» ABOUT THIS EXERCISE:
Please transcribe the data that follows exactly, from its first line through the line that contains "see User Guide".

━━━━━━━━━━━━━━━━

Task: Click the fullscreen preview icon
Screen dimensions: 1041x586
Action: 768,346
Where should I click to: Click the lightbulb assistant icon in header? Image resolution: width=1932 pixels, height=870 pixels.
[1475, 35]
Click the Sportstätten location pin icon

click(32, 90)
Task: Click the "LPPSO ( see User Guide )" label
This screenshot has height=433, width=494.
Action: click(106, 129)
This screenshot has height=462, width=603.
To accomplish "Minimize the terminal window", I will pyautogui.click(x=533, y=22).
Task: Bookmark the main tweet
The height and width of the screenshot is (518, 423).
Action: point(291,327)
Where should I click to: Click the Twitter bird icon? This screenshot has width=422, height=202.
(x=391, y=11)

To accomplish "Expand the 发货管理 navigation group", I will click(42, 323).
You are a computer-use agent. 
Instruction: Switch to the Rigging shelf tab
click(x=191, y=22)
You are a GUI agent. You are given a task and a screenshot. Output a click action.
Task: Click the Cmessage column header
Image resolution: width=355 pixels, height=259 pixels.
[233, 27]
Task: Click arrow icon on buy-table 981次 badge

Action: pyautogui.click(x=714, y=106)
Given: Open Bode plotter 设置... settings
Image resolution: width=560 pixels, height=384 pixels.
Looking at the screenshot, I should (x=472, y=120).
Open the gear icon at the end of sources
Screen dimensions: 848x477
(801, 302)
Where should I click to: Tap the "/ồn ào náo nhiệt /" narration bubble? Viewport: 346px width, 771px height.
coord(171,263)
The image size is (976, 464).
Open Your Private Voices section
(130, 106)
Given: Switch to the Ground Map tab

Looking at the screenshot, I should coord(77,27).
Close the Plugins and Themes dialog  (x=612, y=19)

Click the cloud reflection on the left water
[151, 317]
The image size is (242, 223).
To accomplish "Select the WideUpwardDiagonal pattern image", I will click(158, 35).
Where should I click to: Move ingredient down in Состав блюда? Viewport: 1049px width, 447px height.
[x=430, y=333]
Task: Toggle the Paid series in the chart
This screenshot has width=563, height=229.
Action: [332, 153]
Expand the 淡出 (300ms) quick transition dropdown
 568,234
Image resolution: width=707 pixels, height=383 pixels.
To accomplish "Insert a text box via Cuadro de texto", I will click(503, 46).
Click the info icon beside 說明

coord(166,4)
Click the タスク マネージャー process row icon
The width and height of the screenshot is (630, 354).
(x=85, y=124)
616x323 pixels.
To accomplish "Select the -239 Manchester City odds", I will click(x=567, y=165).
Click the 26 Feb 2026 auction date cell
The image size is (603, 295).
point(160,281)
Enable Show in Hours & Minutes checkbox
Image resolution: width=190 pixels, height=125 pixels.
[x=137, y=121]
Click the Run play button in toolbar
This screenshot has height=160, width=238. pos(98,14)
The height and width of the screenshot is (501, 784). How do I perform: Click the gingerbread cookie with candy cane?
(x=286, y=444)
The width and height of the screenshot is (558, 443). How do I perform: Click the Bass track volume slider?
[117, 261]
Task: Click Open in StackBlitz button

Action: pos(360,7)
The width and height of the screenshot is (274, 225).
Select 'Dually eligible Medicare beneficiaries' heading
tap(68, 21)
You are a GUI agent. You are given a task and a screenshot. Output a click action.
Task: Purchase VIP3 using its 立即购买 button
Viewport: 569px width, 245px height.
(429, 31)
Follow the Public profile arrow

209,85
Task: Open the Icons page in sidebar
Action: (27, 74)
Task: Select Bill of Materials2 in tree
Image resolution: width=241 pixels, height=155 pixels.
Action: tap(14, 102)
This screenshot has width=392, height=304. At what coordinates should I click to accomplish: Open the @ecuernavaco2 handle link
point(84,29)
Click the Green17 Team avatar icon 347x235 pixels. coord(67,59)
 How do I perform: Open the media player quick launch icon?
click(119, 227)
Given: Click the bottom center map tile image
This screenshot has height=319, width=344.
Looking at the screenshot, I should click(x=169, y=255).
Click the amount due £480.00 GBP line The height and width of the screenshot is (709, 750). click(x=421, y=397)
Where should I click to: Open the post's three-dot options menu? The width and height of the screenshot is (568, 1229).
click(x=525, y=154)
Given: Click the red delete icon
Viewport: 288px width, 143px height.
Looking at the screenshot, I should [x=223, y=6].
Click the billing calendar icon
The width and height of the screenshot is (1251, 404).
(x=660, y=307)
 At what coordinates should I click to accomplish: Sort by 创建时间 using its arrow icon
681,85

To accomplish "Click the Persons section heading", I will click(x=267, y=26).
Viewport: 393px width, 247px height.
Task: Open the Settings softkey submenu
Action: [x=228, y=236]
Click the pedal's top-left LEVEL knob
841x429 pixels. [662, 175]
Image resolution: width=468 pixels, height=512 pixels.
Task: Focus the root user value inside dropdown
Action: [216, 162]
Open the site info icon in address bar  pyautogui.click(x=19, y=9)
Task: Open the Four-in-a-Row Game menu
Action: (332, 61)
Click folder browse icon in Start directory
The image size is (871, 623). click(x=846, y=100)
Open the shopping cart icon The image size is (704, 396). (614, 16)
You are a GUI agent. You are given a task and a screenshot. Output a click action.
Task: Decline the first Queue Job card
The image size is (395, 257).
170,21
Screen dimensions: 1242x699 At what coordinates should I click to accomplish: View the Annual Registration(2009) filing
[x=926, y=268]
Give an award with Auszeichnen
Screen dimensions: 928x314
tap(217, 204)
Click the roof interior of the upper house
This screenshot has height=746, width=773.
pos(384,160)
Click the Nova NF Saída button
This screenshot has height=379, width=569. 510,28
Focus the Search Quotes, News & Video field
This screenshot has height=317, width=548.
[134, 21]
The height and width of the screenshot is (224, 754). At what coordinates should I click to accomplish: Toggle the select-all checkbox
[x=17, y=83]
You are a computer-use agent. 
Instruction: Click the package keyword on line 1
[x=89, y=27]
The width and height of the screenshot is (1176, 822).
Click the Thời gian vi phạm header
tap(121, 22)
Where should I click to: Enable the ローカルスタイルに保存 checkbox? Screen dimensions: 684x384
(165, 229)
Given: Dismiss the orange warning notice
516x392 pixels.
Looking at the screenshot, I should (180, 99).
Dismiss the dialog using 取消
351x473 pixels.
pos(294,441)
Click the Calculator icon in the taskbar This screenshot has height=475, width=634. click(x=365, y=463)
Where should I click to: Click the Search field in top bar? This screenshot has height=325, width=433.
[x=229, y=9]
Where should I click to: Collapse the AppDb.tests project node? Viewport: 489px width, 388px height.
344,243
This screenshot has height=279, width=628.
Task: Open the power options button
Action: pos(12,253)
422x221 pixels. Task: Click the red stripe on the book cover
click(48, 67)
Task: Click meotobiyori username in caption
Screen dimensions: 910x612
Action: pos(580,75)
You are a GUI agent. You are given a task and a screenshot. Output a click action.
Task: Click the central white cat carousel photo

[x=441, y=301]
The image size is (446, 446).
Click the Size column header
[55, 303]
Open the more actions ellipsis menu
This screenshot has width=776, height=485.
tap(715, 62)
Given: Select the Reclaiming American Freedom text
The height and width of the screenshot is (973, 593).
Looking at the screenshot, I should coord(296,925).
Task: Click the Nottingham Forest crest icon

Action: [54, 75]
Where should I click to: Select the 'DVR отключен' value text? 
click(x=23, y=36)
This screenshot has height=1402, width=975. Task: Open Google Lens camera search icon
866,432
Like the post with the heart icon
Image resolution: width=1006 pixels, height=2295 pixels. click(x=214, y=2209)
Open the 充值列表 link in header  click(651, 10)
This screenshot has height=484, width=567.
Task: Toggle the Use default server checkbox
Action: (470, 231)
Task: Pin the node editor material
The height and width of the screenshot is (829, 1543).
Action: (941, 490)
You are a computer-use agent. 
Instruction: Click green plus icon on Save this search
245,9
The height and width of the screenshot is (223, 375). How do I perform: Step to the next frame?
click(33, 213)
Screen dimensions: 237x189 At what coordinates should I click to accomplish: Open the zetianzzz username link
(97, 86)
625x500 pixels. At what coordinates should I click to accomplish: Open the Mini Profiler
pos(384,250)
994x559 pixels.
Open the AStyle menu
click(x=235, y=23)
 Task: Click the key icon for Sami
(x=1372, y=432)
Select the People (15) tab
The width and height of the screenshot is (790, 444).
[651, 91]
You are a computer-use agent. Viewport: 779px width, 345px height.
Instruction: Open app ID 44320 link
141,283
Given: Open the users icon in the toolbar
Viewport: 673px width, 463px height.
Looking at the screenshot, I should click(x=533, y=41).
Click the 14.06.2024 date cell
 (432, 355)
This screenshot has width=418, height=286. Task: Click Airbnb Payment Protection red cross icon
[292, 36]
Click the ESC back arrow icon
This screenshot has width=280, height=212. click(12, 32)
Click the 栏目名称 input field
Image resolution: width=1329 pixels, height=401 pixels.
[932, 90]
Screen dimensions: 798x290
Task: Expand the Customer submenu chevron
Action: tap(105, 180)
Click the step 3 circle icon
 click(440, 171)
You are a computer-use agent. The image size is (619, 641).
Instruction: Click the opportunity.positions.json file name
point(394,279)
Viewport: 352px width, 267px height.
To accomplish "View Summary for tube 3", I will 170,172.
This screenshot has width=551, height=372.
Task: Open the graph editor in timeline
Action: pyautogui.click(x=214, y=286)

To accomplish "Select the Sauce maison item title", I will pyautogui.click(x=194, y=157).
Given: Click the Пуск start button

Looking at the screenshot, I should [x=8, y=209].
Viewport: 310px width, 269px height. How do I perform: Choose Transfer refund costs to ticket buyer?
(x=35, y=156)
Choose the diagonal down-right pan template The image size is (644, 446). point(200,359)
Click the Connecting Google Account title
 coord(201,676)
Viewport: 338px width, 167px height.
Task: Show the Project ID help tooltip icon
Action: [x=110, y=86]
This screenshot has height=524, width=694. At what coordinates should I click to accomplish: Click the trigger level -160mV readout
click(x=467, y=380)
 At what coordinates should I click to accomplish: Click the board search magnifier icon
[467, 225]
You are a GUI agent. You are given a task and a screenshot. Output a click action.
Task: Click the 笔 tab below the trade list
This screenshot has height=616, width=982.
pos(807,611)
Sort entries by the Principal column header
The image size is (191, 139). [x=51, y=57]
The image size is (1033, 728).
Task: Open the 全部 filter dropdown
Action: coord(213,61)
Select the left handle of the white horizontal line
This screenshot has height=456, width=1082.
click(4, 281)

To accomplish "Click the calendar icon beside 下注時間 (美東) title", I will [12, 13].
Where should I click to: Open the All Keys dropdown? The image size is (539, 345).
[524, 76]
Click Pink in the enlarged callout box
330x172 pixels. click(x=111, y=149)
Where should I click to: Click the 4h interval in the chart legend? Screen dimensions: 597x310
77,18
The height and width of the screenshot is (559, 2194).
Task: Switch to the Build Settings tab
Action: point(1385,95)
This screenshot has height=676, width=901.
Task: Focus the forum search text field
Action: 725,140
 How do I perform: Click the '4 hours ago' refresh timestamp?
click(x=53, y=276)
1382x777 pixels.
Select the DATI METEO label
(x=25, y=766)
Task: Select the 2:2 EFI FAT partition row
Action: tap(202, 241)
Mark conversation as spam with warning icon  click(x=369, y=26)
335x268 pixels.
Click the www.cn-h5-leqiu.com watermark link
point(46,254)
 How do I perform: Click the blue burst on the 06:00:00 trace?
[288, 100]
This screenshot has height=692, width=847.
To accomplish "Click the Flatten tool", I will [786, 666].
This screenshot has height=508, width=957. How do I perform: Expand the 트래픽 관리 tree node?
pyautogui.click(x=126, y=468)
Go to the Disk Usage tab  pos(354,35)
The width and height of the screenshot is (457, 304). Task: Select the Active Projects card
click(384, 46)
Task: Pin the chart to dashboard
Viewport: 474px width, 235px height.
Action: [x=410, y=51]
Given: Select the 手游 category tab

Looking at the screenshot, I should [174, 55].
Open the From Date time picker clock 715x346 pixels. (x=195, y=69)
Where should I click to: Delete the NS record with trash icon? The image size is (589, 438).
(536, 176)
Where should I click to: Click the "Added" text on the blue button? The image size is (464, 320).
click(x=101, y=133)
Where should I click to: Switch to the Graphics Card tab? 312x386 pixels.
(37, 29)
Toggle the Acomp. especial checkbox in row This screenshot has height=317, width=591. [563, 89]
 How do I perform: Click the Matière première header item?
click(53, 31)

━━━━━━━━━━━━━━━━

» RESPONSE TO THE TASK:
Task: Click the fullscreen preview icon
Screen dimensions: 1041x586
Action: 768,346
Where should I click to: Click the lightbulb assistant icon in header? Image resolution: width=1932 pixels, height=870 pixels.
[1475, 35]
Click the Sportstätten location pin icon

click(32, 90)
Task: Click the "LPPSO ( see User Guide )" label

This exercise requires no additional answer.